**Text extract**
■ ■ ■ ■ ■ ■ ■
To address this, we've implemented an approach for high-throughput binary tower arithmetic on standard processors using a technique called bit-slicing. As the table shows, our GPU implementation achieved a 2.4-3.7x speedup, with the factor increasing as the number of variables grows. Moreover, we observed an 80% cost reduction compared to the CPU instance. Given that sumcheck is the main computational bottleneck of Binius, these results suggest a path to making Binius 5x cheaper for client-side proving.

| NUM_VARS        | DEGREE       | CPU Time [ms]      | GPU Time [ms]      | Speedup       | Cost Savings | 
| :-------------- | :----------- | :----------------- | :----------------- | :-----------  | :----------- |
| 20              | 2            | 68.60              | 26.3               | 2.61x         | 73%          |
| 20              | 3            | 126.39             | 46.1               | 2.74x         | 74%          |
| 20              | 4            | 197.83             | 74.2               | 2.66x         | 74%          |
| 24              | 2            | 1026.00            | 299.00             | 3.43x         | 79%          |
| 24              | 3            | 1897.00            | 508.00             | 3.73x         | 81%          |
| 24              | 4            | 3001.00            | 768.00             | 3.90x         | 82%          |
| 28              | 2            | 16204.00           | 4572.00            | 3.54x         | 79%          |
| 28              | 3            | 30053.00           | 7807.00            | 3.84x         | 81%          |
| 28              | 4            | 47646.00           | 11838.00           | 4.02x         | 82% ⠀

*Speedup = CPU Time / GPU Time

**Cost Savings based on the per hour, on-demand prices of g2-standard-8 (L4 GPU with 24G VRAM) vs c3-standard-22 GCP instances

Understanding Sumcheck

Sumcheck is a fundamental primitive in many zero-knowledge proof systems, including next-generation systems like Binius. It’s an interactive protocol that enables a prover to convince a verifier about the correctness of a polynomial’s sum evaluated over all possible binary inputs, without the verifier performing the entire computation.
■ ■ ■ ■ ■ ■ ■
**Data lines**
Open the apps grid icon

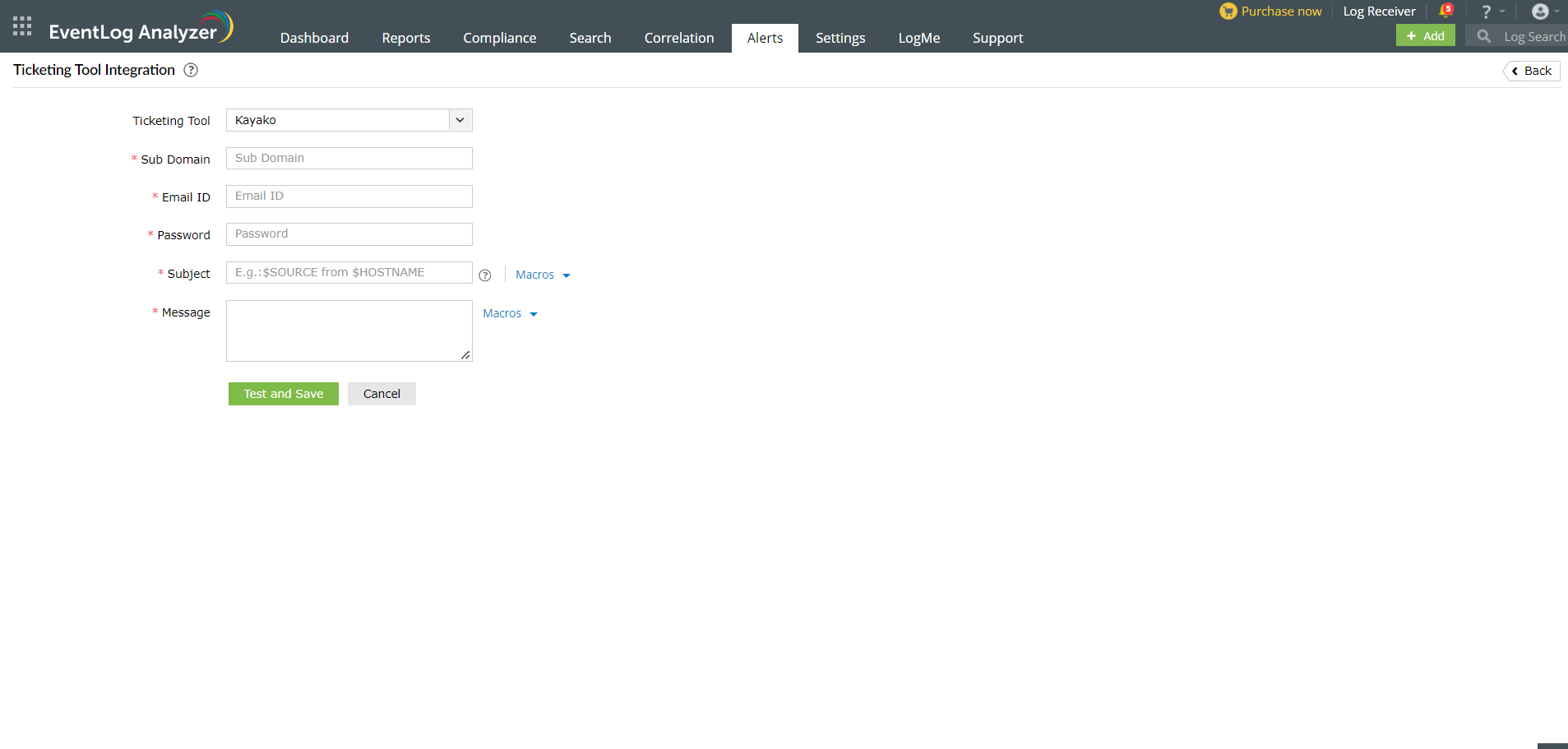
■ ■ ■ ■ ■ ■ ■
**Your tasks**
a - Translate this sentence from the Binius text into Spanish: "Sumcheck is a fundamental primitive in many zero-knowledge proof systems, including next-generation systems like Binius."
b - Quote the Binius text from "Sumcheck is a" to "the entire computation.".

**Solutions to the exercise**
a - Sumcheck es una primitiva fundamental en muchos sistemas de pruebas de conocimiento cero, incluidos sistemas de nueva generación como Binius.

b -
Sumcheck is a fundamental primitive in many zero-knowledge proof systems, including next-generation systems like Binius. It’s an interactive protocol that enables a prover to convince a verifier about the correctness of a polynomial’s sum evaluated over all possible binary inputs, without the verifier performing the entire computation.